La justice de l’UE donne raison à Airbnb face à des hôteliers français


La justice européenne a accordé jeudi une victoire à Airbnb face à une organisation d’hôteliers français, qui en appelle désormais aux autorités pour réguler la concurrence de la plateforme dans l’Hexagone, son deuxième marché au monde.

La Cour de Luxembourg a estimé que la plateforme de locations touristiques entre particuliers ne pouvait être contrainte à se conformer aux règles de la profession d’agent immobilier, comme le soutenait l’Association pour un hébergement et un tourisme professionnel (AhTop) à l’origine de l’affaire.

La Cour a jugé que l’activité d’Airbnb Ireland, société qui gère les activités de la plateforme en Europe, était un service relevant d’une directive européenne de 2000 sur le commerce électronique.

« Un service d’intermédiation qui a pour objet, au moyen d’une plateforme électronique, de mettre en relation, contre rémunération, des locataires potentiels avec des loueurs professionnels ou non professionnels proposant des prestations d’hébergement de courte durée, tout en fournissant également un certain nombre de prestations accessoires à ce service d’intermédiation, doit être qualifié de +service de la société de l’information+ relevant de la directive 2000/31 », a expliqué la Cour.

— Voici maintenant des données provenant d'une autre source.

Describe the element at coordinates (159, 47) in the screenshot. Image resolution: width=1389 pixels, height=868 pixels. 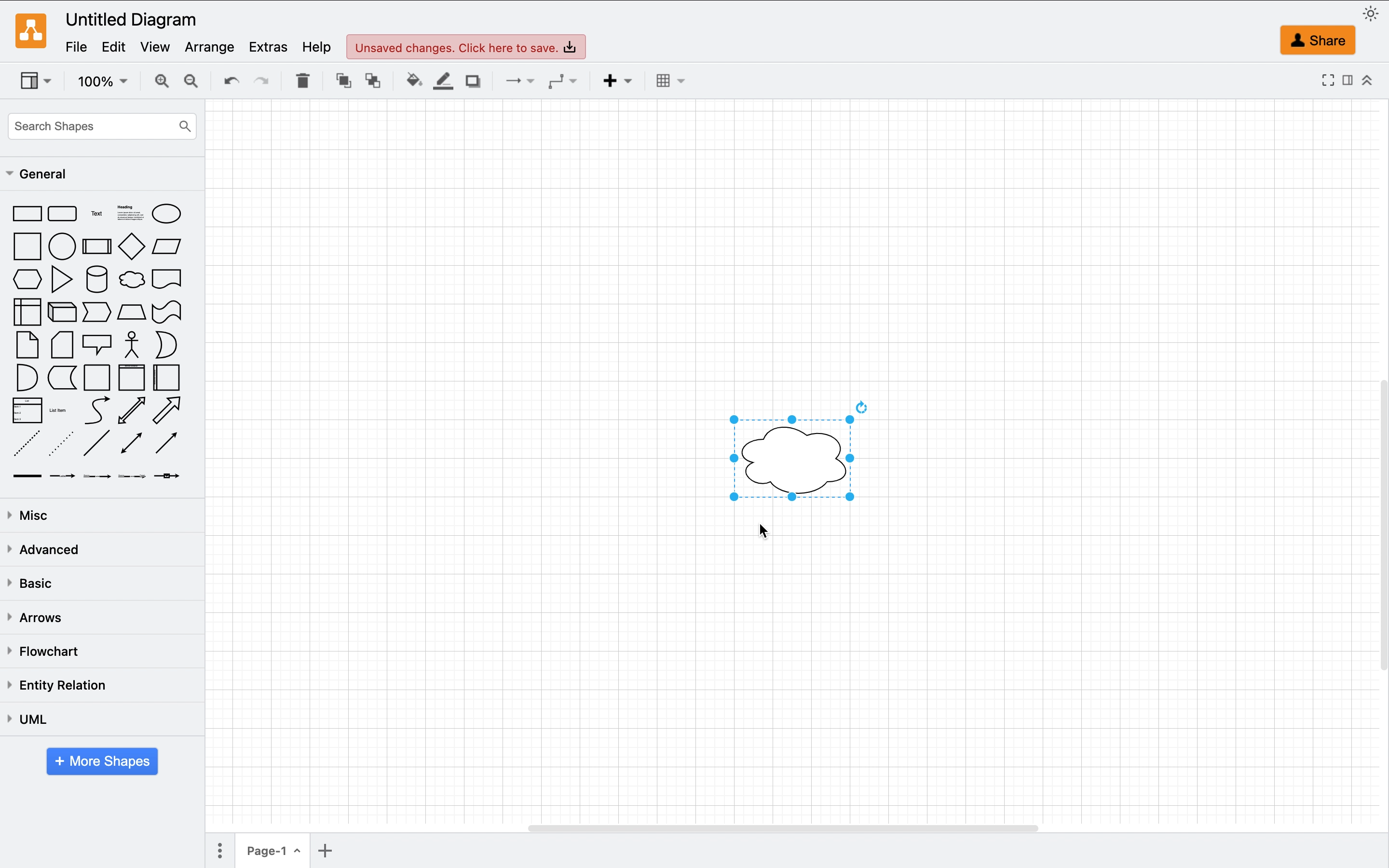
I see `view` at that location.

L’association d’hôteliers français avait déposé en 2017 une plainte avec constitution de partie civile contre la plateforme. Elle lui reproche de violer les règles françaises applicables aux agents immobiliers (loi Hoguet) en exerçant sans carte professionnelle.

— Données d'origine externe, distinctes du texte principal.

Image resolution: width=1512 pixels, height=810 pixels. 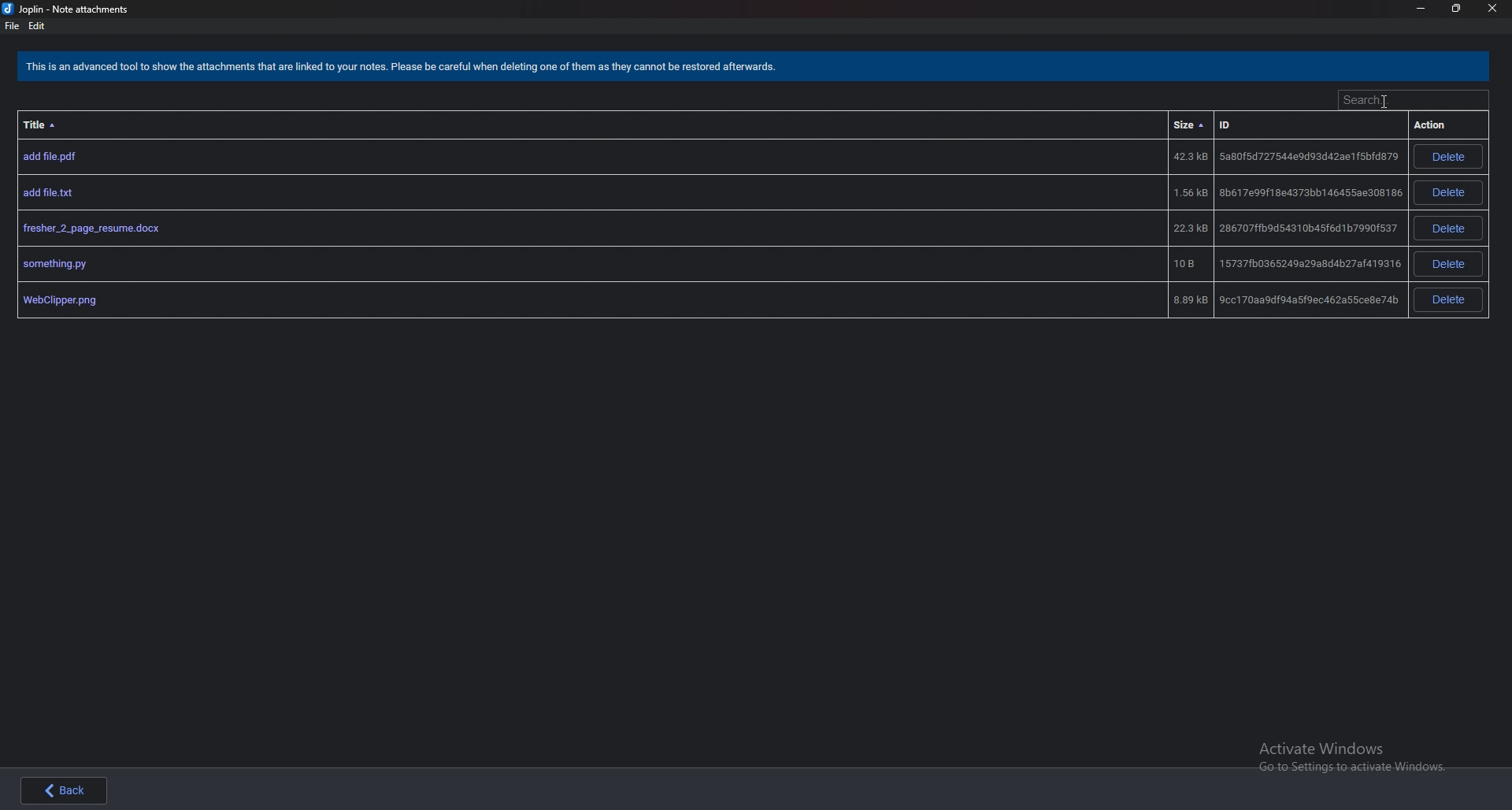 I want to click on Size, so click(x=1190, y=126).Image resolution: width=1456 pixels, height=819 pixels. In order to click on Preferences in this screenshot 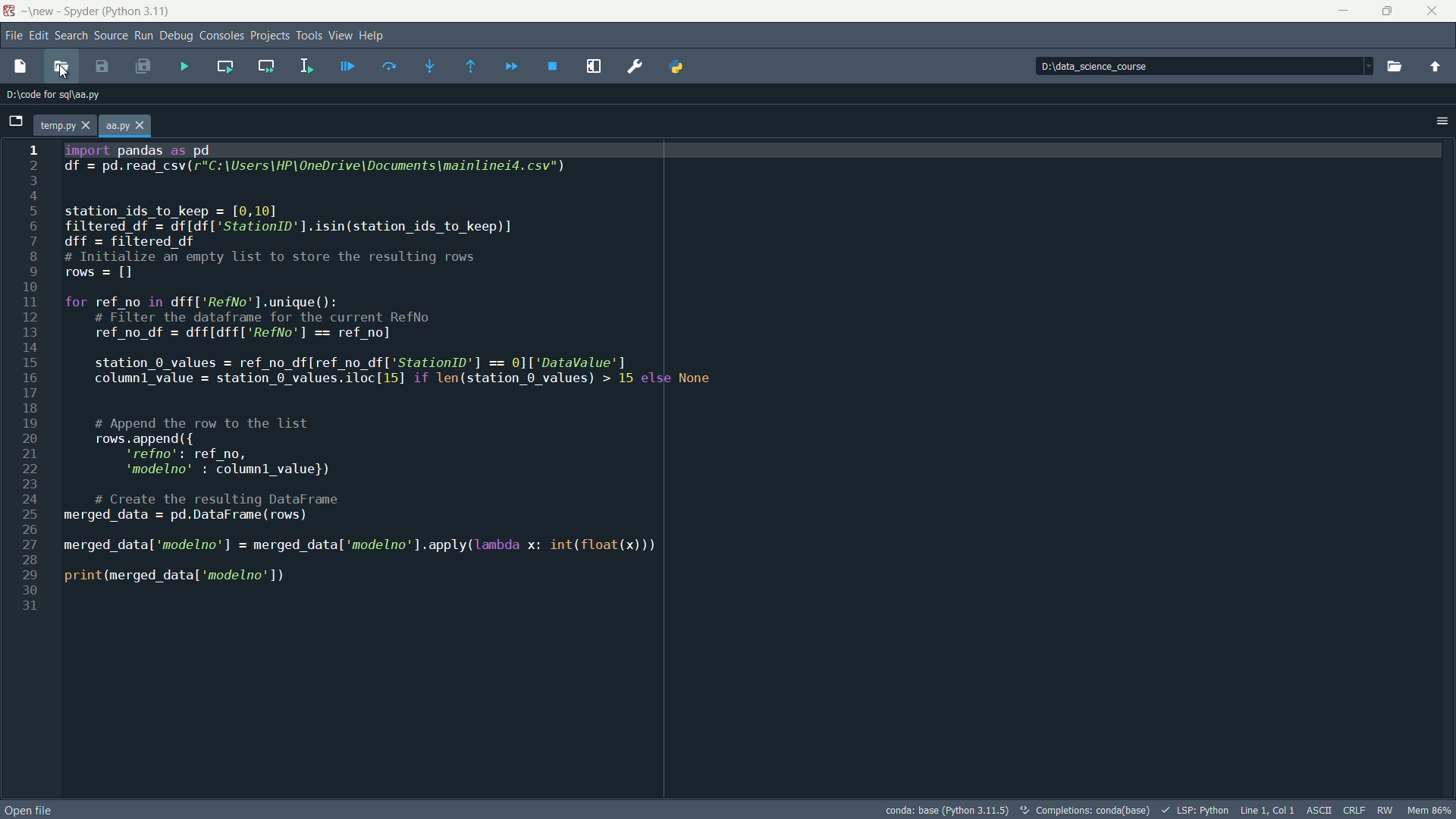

La Cour basée à Luxembourg, interrogée dans le cadre de cette plainte par un juge d’instruction parisien, a suivi les conclusions de son avocat général.

Elle a jugé qu’Airbnb pouvait contester l’application de mesures restreignant la libre prestation de services telles que celles de la loi Hoguet, dans la mesure où cette loi n’avait pas été notifiée par l’Etat français dans les conditions prévues par la directive européenne.

– « Blanc-seing » –

« La loi Hoguet n’a donné lieu à notification par la République française ni à la Commission ni à l’Etat membre d’établissement d’Airbnb Ireland, à savoir l’Irlande », a noté la juridiction européenne.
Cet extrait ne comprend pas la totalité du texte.